**Your task:** These records must be written out again exactly.

(Pixel coordinate grounding data)
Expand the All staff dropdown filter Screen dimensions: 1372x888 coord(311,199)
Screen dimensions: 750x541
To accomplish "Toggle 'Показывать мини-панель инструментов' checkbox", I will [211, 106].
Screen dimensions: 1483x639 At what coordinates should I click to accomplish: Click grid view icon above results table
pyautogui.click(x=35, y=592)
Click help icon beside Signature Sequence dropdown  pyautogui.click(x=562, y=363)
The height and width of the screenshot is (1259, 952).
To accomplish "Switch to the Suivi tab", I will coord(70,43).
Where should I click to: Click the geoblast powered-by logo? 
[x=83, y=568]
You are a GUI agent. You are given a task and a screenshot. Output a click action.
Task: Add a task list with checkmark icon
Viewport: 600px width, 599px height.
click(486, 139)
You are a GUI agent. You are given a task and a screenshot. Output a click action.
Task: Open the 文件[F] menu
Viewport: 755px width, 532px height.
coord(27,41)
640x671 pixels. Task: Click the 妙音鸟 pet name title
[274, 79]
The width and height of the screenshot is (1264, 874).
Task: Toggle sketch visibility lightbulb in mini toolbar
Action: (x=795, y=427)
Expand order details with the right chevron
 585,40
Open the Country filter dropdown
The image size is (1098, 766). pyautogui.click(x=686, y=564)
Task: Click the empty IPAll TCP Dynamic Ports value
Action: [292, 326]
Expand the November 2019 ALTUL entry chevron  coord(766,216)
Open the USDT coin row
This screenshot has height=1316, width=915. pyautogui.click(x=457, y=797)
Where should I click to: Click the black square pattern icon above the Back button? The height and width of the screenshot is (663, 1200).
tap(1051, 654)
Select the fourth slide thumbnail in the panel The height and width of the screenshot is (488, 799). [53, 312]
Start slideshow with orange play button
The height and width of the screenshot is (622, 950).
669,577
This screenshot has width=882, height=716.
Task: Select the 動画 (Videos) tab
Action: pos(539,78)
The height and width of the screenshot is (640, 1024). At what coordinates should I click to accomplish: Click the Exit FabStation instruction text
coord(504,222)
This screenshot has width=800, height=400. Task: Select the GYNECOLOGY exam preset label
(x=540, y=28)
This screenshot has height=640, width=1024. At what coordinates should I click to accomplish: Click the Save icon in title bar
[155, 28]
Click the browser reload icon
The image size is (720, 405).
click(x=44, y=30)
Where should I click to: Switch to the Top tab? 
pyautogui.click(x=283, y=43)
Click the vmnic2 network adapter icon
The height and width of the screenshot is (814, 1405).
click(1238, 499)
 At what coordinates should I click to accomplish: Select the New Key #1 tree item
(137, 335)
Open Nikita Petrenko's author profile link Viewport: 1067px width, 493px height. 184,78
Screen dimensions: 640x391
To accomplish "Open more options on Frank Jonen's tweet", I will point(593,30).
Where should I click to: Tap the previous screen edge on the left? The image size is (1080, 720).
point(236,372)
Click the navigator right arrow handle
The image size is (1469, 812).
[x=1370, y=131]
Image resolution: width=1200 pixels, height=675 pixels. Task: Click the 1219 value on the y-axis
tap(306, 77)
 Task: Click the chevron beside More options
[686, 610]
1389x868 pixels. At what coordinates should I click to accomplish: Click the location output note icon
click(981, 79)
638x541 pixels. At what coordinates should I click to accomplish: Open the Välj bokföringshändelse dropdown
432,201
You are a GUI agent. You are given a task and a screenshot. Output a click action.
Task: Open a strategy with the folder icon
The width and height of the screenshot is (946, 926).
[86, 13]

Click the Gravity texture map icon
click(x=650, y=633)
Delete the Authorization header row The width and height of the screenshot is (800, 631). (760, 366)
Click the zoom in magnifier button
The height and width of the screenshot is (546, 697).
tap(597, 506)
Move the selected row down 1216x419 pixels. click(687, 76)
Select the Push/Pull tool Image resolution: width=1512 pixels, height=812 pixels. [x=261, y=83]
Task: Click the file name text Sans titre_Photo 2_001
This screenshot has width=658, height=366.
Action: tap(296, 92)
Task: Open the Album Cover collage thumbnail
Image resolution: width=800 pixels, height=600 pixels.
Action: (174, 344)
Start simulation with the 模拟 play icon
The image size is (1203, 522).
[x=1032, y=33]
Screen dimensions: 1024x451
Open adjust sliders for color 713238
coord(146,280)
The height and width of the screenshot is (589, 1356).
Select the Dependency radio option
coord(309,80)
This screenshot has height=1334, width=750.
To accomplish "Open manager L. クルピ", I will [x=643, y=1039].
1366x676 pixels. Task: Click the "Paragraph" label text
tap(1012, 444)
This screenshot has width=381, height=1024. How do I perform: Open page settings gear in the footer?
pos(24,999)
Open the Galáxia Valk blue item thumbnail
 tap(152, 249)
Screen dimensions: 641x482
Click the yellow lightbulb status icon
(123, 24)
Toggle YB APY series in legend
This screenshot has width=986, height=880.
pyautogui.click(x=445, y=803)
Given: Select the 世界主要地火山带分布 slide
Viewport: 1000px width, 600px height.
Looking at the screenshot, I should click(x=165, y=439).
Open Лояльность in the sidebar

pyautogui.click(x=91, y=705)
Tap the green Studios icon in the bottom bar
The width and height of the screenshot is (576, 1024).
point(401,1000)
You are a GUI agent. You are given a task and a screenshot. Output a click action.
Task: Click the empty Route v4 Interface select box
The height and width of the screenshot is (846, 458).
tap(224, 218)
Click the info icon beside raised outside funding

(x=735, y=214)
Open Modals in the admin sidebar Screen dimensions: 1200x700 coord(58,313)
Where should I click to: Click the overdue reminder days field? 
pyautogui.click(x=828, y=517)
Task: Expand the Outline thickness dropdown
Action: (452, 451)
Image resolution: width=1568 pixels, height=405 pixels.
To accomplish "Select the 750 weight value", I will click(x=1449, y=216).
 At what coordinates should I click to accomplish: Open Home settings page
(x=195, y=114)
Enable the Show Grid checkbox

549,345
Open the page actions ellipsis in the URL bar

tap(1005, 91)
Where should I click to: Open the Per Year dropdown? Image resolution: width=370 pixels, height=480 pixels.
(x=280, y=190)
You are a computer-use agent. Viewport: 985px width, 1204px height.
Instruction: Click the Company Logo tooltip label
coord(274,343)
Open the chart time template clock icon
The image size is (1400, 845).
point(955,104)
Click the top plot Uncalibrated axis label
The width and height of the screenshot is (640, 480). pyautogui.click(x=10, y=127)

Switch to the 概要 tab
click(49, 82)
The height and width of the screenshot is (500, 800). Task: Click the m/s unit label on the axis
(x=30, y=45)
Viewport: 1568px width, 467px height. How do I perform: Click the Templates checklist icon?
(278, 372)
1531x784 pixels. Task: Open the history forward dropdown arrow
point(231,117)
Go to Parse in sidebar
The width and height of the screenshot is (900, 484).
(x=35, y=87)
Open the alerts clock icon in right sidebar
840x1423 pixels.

**Solution for this problem:**
Expand the All staff dropdown filter Screen dimensions: 1372x888 coord(311,199)
Screen dimensions: 750x541
To accomplish "Toggle 'Показывать мини-панель инструментов' checkbox", I will [211, 106].
Screen dimensions: 1483x639 At what coordinates should I click to accomplish: Click grid view icon above results table
pyautogui.click(x=35, y=592)
Click help icon beside Signature Sequence dropdown  pyautogui.click(x=562, y=363)
The height and width of the screenshot is (1259, 952).
To accomplish "Switch to the Suivi tab", I will coord(70,43).
Where should I click to: Click the geoblast powered-by logo? 
[x=83, y=568]
You are a GUI agent. You are given a task and a screenshot. Output a click action.
Task: Add a task list with checkmark icon
Viewport: 600px width, 599px height.
click(486, 139)
You are a GUI agent. You are given a task and a screenshot. Output a click action.
Task: Open the 文件[F] menu
Viewport: 755px width, 532px height.
coord(27,41)
640x671 pixels. Task: Click the 妙音鸟 pet name title
[274, 79]
The width and height of the screenshot is (1264, 874).
Task: Toggle sketch visibility lightbulb in mini toolbar
Action: (x=795, y=427)
Expand order details with the right chevron
 585,40
Open the Country filter dropdown
The image size is (1098, 766). pyautogui.click(x=686, y=564)
Task: Click the empty IPAll TCP Dynamic Ports value
Action: [292, 326]
Expand the November 2019 ALTUL entry chevron  coord(766,216)
Open the USDT coin row
This screenshot has height=1316, width=915. pyautogui.click(x=457, y=797)
Where should I click to: Click the black square pattern icon above the Back button? The height and width of the screenshot is (663, 1200).
tap(1051, 654)
Select the fourth slide thumbnail in the panel The height and width of the screenshot is (488, 799). [53, 312]
Start slideshow with orange play button
The height and width of the screenshot is (622, 950).
669,577
This screenshot has width=882, height=716.
Task: Select the 動画 (Videos) tab
Action: pos(539,78)
The height and width of the screenshot is (640, 1024). At what coordinates should I click to accomplish: Click the Exit FabStation instruction text
coord(504,222)
This screenshot has width=800, height=400. Task: Select the GYNECOLOGY exam preset label
(x=540, y=28)
This screenshot has height=640, width=1024. At what coordinates should I click to accomplish: Click the Save icon in title bar
[155, 28]
Click the browser reload icon
The image size is (720, 405).
click(x=44, y=30)
Where should I click to: Switch to the Top tab? 
pyautogui.click(x=283, y=43)
Click the vmnic2 network adapter icon
The height and width of the screenshot is (814, 1405).
click(1238, 499)
 At what coordinates should I click to accomplish: Select the New Key #1 tree item
(137, 335)
Open Nikita Petrenko's author profile link Viewport: 1067px width, 493px height. 184,78
Screen dimensions: 640x391
To accomplish "Open more options on Frank Jonen's tweet", I will point(593,30).
Where should I click to: Tap the previous screen edge on the left? The image size is (1080, 720).
point(236,372)
Click the navigator right arrow handle
The image size is (1469, 812).
[x=1370, y=131]
Image resolution: width=1200 pixels, height=675 pixels. Task: Click the 1219 value on the y-axis
tap(306, 77)
 Task: Click the chevron beside More options
[686, 610]
1389x868 pixels. At what coordinates should I click to accomplish: Click the location output note icon
click(981, 79)
638x541 pixels. At what coordinates should I click to accomplish: Open the Välj bokföringshändelse dropdown
432,201
You are a GUI agent. You are given a task and a screenshot. Output a click action.
Task: Open a strategy with the folder icon
The width and height of the screenshot is (946, 926).
[86, 13]

Click the Gravity texture map icon
click(x=650, y=633)
Delete the Authorization header row The width and height of the screenshot is (800, 631). (760, 366)
Click the zoom in magnifier button
The height and width of the screenshot is (546, 697).
tap(597, 506)
Move the selected row down 1216x419 pixels. click(687, 76)
Select the Push/Pull tool Image resolution: width=1512 pixels, height=812 pixels. [x=261, y=83]
Task: Click the file name text Sans titre_Photo 2_001
This screenshot has width=658, height=366.
Action: tap(296, 92)
Task: Open the Album Cover collage thumbnail
Image resolution: width=800 pixels, height=600 pixels.
Action: (174, 344)
Start simulation with the 模拟 play icon
The image size is (1203, 522).
[x=1032, y=33]
Screen dimensions: 1024x451
Open adjust sliders for color 713238
coord(146,280)
The height and width of the screenshot is (589, 1356).
Select the Dependency radio option
coord(309,80)
This screenshot has height=1334, width=750.
To accomplish "Open manager L. クルピ", I will [x=643, y=1039].
1366x676 pixels. Task: Click the "Paragraph" label text
tap(1012, 444)
This screenshot has width=381, height=1024. How do I perform: Open page settings gear in the footer?
pos(24,999)
Open the Galáxia Valk blue item thumbnail
 tap(152, 249)
Screen dimensions: 641x482
Click the yellow lightbulb status icon
(123, 24)
Toggle YB APY series in legend
This screenshot has width=986, height=880.
pyautogui.click(x=445, y=803)
Given: Select the 世界主要地火山带分布 slide
Viewport: 1000px width, 600px height.
Looking at the screenshot, I should click(x=165, y=439).
Open Лояльность in the sidebar

pyautogui.click(x=91, y=705)
Tap the green Studios icon in the bottom bar
The width and height of the screenshot is (576, 1024).
point(401,1000)
You are a GUI agent. You are given a task and a screenshot. Output a click action.
Task: Click the empty Route v4 Interface select box
The height and width of the screenshot is (846, 458).
tap(224, 218)
Click the info icon beside raised outside funding

(x=735, y=214)
Open Modals in the admin sidebar Screen dimensions: 1200x700 coord(58,313)
Where should I click to: Click the overdue reminder days field? 
pyautogui.click(x=828, y=517)
Task: Expand the Outline thickness dropdown
Action: (452, 451)
Image resolution: width=1568 pixels, height=405 pixels.
To accomplish "Select the 750 weight value", I will click(x=1449, y=216).
 At what coordinates should I click to accomplish: Open Home settings page
(x=195, y=114)
Enable the Show Grid checkbox

549,345
Open the page actions ellipsis in the URL bar

tap(1005, 91)
Where should I click to: Open the Per Year dropdown? Image resolution: width=370 pixels, height=480 pixels.
(x=280, y=190)
You are a computer-use agent. Viewport: 985px width, 1204px height.
Instruction: Click the Company Logo tooltip label
coord(274,343)
Open the chart time template clock icon
The image size is (1400, 845).
point(955,104)
Click the top plot Uncalibrated axis label
The width and height of the screenshot is (640, 480). pyautogui.click(x=10, y=127)

Switch to the 概要 tab
click(49, 82)
The height and width of the screenshot is (500, 800). Task: Click the m/s unit label on the axis
(x=30, y=45)
Viewport: 1568px width, 467px height. How do I perform: Click the Templates checklist icon?
(278, 372)
1531x784 pixels. Task: Open the history forward dropdown arrow
point(231,117)
Go to Parse in sidebar
The width and height of the screenshot is (900, 484).
(x=35, y=87)
Open the alerts clock icon in right sidebar
840x1423 pixels.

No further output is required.